**SELECTED EXTRACT**:
————

ZFS is not always the answer. Bring back gmirror!

The ZFS bandwaggon has momentum, but ZFS isn’t for everyone. UFS2 has a number of killer advantages in some applications.

ZFS is great if you want to store a very large number of normal files safely. It’s copy-on-write (COW) is a major advantage for backup, archiving and general data safety, and datasets allow you to fine-tune almost any way you can think of. However, in a few circumstances, UFS2 is better. In particular, large random-access files do badly with COW.

Unlike traditional systems, a block in a file isn’t overwritten in place, it always ends up at a different location. If a file started off contiguous it’ll pretty soon be fragmented to hell and performance will go off a cliff. Obvious victims will be databases and VM hard disk images. You can tune for these, but to get acceptable performance you need to throw money and resources to bring ZFS up to the same level. Basically you need huge RAM caches, possibly an SLOG, and never let your pool get more than 50% full. If you’re unlucky enough to end up at 80% full ZFS turns off speed optimisations to devote more RAM to caching as things are going to get very bad fragmentation-wise.

————

(Excerpts from a dataset)
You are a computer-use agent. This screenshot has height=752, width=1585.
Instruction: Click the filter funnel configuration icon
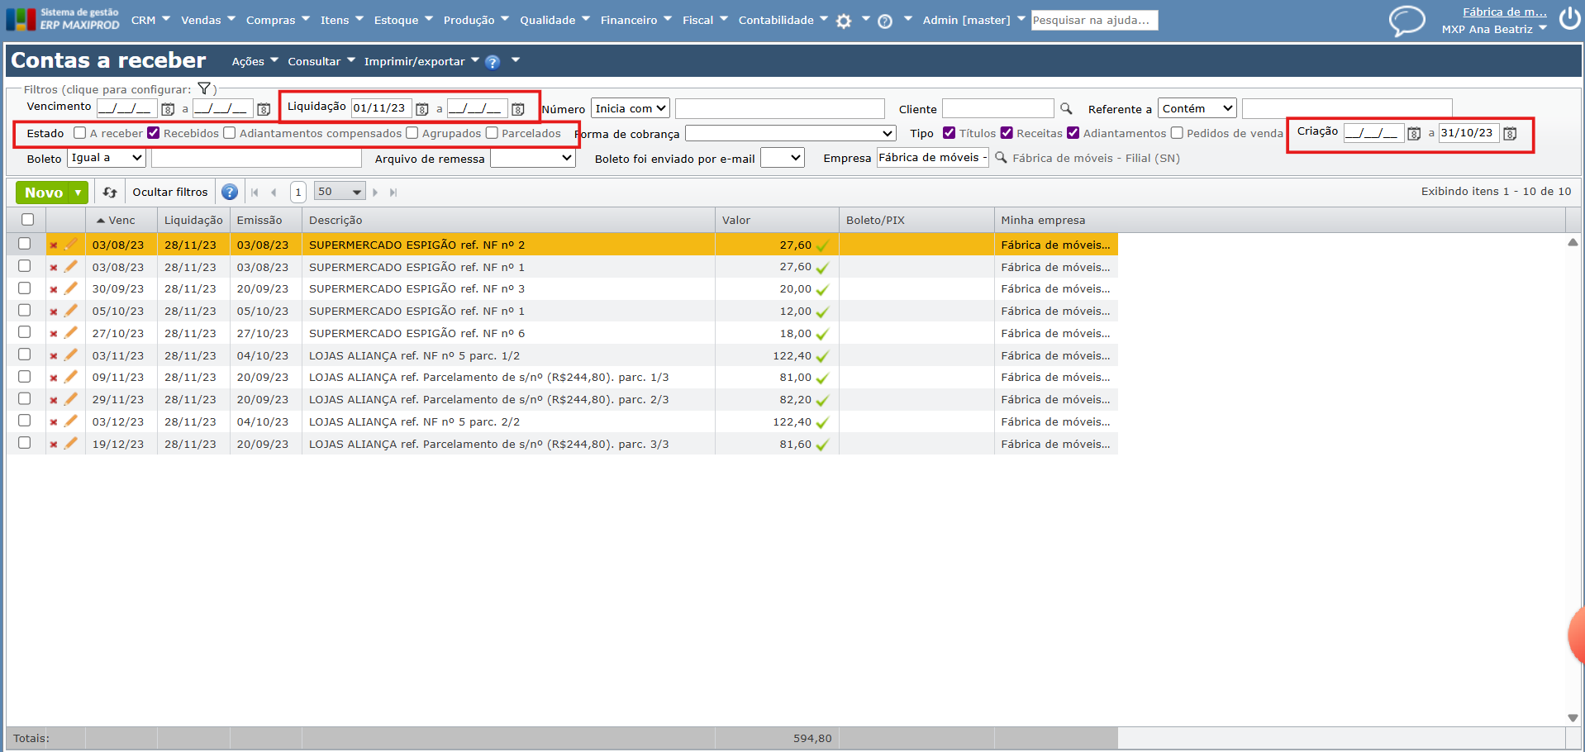(x=204, y=88)
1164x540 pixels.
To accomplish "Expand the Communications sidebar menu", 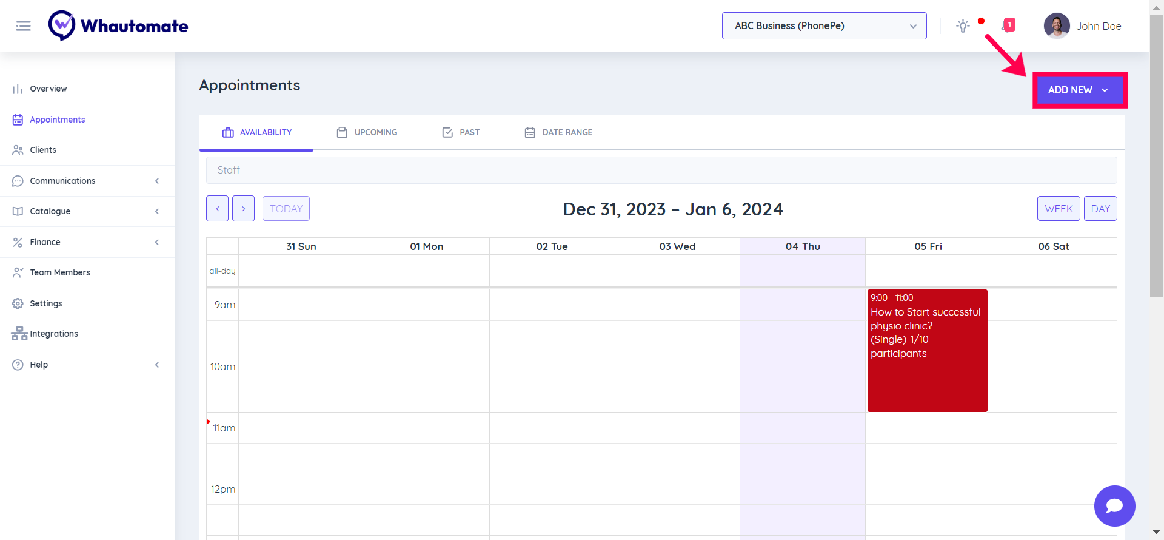I will tap(87, 181).
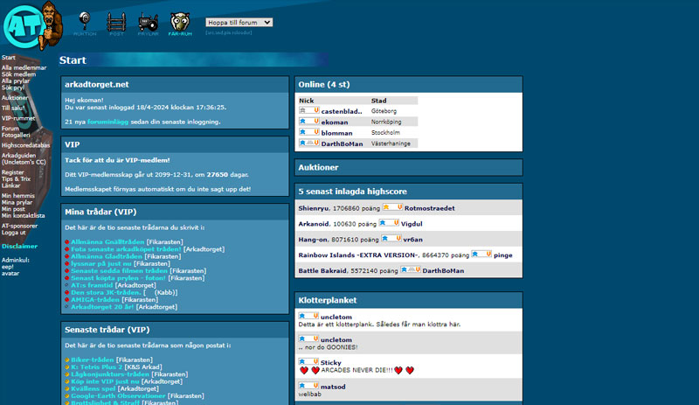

————

**WORK REQUEST**:
Continue the article on ZFS and UFS2 from its last sentence, picking up after the point about fragmentation at 80% full.

**RESPONSE**:
If these costs are a problem, stuck with UFS. And for redundancy, there is still good old GEOM Mirror (gmirror). Unfortunately the documentation of this now-poor relation has lagged a bit, and what once worked as standard, doesn’t. So here are some tips.

The most common use of gmirror (with me anyway) is a twin-drive host. Basically I don’t want things to fail when a hard disk dies, so I add a second redundant drive. Such hosts (often 1U servers) don’t have space for more than two drives anyway – and it pays to keep things simple.

Setting up a gmirror is really simple. You create one using the “gmirror label” command. There is no “gmirror create” command; it really is called “label”, and it writes the necessary metadata label so that mirror will recognise it (“gmirror destroy” is present and does exactly what you might expect).

So something like:

gmirror label gm0 ada1 ada2

will create a device called /dev/mirror/gm0 and it’ll contain ada1’s contents mirrored on to ada2 (once it’s copied it all in the background). Just use /dev/mirror/gm0 as any other GEOM (i.e. disk). Instead of calling it gm0 I could have called it gm1, system, data, flubnutz or anything else that made sense, but gm0 is a handy reminder that it’s the first geom mirror on the system and it’s shorter to type.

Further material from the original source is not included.